TASK DETAILS
How many lines in the records below contain the word "item"? Give only the number.

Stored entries

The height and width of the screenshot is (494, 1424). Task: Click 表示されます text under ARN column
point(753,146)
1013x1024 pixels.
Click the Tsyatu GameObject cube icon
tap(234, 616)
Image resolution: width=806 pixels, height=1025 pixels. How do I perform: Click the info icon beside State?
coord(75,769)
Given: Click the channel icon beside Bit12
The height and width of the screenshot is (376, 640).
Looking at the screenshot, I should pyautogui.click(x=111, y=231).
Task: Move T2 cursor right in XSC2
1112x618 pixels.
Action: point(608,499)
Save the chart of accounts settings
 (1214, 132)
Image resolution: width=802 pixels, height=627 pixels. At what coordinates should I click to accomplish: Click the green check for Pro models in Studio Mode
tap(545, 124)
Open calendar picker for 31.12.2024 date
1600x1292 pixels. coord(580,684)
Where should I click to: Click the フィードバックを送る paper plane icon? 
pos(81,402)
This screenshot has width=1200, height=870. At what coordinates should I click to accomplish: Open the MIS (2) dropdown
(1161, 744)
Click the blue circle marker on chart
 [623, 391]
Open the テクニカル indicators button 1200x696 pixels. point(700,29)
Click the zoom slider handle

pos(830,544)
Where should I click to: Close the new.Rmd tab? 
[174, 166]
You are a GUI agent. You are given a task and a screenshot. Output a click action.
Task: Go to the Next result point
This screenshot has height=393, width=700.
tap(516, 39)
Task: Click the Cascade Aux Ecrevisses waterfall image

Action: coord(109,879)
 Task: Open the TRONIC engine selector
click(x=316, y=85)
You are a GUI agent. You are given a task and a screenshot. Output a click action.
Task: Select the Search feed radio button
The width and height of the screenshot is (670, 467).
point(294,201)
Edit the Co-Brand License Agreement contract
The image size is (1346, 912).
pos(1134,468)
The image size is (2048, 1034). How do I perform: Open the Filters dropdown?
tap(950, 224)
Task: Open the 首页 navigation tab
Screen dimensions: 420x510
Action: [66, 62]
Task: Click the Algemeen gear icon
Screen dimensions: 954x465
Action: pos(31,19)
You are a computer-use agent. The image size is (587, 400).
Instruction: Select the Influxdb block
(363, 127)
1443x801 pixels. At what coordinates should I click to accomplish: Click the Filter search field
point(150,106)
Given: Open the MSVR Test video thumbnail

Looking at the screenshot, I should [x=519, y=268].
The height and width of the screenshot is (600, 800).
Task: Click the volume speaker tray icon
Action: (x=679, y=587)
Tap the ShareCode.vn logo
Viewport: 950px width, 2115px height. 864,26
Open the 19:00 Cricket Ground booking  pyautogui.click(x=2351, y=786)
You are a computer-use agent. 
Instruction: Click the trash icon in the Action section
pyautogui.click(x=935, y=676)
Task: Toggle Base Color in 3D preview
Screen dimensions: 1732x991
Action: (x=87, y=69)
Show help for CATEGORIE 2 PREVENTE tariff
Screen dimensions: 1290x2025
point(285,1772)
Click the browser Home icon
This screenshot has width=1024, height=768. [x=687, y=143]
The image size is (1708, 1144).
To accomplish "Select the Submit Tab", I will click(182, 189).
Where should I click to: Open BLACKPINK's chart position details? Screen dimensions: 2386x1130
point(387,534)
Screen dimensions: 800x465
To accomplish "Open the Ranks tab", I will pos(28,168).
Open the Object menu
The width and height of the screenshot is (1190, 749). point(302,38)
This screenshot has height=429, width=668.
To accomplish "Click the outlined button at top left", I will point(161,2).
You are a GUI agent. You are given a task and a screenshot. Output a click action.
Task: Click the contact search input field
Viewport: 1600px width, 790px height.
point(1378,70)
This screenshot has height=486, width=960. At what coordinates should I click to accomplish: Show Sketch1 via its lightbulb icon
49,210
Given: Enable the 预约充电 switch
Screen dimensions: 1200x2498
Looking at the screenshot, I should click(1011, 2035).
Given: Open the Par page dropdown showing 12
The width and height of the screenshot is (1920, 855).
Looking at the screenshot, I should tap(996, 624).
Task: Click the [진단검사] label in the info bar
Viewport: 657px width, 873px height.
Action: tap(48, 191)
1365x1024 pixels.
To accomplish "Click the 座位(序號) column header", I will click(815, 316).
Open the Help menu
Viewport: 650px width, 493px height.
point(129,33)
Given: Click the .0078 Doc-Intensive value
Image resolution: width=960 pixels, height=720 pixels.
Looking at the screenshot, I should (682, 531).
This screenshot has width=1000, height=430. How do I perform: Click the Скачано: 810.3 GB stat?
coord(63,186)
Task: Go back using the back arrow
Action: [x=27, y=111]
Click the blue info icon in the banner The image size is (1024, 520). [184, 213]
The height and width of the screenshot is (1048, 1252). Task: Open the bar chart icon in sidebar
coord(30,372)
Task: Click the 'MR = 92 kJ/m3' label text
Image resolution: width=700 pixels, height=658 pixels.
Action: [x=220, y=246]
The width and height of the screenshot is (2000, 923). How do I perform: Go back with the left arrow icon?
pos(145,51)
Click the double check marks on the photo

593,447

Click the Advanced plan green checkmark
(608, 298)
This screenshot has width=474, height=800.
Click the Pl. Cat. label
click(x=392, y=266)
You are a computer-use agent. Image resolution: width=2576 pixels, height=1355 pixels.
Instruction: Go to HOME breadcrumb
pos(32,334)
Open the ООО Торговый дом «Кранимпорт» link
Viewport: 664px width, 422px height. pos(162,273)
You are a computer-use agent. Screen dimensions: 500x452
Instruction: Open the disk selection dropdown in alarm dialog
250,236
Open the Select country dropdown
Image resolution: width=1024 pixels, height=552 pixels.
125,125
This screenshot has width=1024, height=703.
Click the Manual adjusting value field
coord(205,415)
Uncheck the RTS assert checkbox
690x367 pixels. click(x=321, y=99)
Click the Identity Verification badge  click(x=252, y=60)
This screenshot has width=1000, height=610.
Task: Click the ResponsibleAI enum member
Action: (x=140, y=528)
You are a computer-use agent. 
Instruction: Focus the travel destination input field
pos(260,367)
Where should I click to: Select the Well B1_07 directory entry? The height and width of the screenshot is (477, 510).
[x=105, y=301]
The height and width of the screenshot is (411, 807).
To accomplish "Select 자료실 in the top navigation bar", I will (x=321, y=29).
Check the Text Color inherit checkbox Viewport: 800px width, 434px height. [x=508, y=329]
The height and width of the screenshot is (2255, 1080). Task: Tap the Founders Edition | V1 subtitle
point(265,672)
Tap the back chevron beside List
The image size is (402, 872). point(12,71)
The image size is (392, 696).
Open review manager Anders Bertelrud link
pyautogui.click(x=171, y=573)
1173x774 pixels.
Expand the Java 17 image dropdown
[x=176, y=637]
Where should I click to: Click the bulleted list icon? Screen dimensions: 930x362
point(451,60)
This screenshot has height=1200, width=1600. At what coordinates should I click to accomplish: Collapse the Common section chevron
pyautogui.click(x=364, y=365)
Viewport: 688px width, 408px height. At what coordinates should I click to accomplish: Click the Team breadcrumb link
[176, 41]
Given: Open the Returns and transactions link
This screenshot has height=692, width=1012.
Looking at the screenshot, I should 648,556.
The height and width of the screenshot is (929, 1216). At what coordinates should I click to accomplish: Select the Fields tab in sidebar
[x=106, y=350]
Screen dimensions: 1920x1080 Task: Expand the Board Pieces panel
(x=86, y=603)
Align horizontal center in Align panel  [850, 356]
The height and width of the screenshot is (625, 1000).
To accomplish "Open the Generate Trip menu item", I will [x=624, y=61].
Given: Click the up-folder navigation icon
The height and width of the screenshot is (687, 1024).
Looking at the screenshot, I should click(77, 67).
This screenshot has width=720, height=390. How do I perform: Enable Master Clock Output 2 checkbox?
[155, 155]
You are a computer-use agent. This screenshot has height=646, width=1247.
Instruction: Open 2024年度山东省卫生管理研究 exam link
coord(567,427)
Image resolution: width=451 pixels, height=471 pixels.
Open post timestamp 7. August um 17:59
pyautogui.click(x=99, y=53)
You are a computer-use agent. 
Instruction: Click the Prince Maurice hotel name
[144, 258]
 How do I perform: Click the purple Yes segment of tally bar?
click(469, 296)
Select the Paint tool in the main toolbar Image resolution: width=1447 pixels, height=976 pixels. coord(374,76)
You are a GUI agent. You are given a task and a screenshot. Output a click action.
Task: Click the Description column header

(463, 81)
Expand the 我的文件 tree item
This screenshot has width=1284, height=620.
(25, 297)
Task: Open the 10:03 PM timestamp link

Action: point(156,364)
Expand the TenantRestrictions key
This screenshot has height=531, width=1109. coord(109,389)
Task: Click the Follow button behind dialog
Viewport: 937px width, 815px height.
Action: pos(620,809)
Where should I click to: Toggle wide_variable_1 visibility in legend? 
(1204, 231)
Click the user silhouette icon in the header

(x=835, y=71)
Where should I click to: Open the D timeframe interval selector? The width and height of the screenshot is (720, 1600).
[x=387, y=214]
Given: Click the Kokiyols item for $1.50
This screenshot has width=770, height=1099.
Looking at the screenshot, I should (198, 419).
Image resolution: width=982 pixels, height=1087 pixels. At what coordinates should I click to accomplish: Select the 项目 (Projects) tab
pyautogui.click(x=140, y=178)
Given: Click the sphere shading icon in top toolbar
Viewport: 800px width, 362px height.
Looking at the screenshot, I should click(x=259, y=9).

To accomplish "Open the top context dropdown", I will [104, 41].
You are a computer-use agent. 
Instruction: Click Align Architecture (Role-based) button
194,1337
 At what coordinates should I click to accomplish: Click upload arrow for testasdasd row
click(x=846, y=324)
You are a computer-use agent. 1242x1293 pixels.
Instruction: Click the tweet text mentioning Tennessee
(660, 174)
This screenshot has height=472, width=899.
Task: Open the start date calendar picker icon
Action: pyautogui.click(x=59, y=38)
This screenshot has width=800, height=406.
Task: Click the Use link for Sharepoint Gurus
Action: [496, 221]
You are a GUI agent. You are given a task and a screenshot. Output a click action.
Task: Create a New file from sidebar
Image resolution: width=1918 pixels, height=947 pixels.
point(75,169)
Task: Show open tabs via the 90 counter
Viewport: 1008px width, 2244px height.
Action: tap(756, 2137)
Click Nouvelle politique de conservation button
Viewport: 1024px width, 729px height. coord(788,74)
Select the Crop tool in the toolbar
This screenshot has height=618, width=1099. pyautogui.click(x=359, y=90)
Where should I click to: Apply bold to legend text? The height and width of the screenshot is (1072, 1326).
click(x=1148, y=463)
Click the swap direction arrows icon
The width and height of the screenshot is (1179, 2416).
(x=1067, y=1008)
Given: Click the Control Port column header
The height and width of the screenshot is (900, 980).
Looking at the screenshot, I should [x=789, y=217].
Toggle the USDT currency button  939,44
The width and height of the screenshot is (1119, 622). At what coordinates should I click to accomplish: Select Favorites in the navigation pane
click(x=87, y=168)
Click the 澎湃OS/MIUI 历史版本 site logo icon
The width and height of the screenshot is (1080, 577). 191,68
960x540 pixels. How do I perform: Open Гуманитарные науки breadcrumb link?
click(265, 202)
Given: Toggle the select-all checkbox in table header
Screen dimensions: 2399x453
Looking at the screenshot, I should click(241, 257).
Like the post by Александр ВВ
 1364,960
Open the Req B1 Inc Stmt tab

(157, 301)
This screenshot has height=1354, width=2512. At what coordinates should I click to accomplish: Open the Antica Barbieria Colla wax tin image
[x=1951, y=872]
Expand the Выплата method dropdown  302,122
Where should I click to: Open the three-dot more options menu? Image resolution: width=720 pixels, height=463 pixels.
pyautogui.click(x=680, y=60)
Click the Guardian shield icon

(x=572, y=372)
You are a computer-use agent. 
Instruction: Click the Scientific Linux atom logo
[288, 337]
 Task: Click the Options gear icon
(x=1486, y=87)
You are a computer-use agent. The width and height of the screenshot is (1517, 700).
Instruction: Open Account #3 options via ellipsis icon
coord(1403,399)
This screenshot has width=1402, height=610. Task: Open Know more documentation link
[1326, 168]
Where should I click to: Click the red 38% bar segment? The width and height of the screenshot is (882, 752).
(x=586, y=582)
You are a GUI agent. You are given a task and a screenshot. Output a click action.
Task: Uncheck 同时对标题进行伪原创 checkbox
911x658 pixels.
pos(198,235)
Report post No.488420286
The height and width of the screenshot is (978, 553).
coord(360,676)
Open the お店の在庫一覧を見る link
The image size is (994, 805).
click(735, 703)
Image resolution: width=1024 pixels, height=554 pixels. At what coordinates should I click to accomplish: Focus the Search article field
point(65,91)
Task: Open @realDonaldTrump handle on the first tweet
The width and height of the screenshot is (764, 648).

WRITTEN SOLUTION
3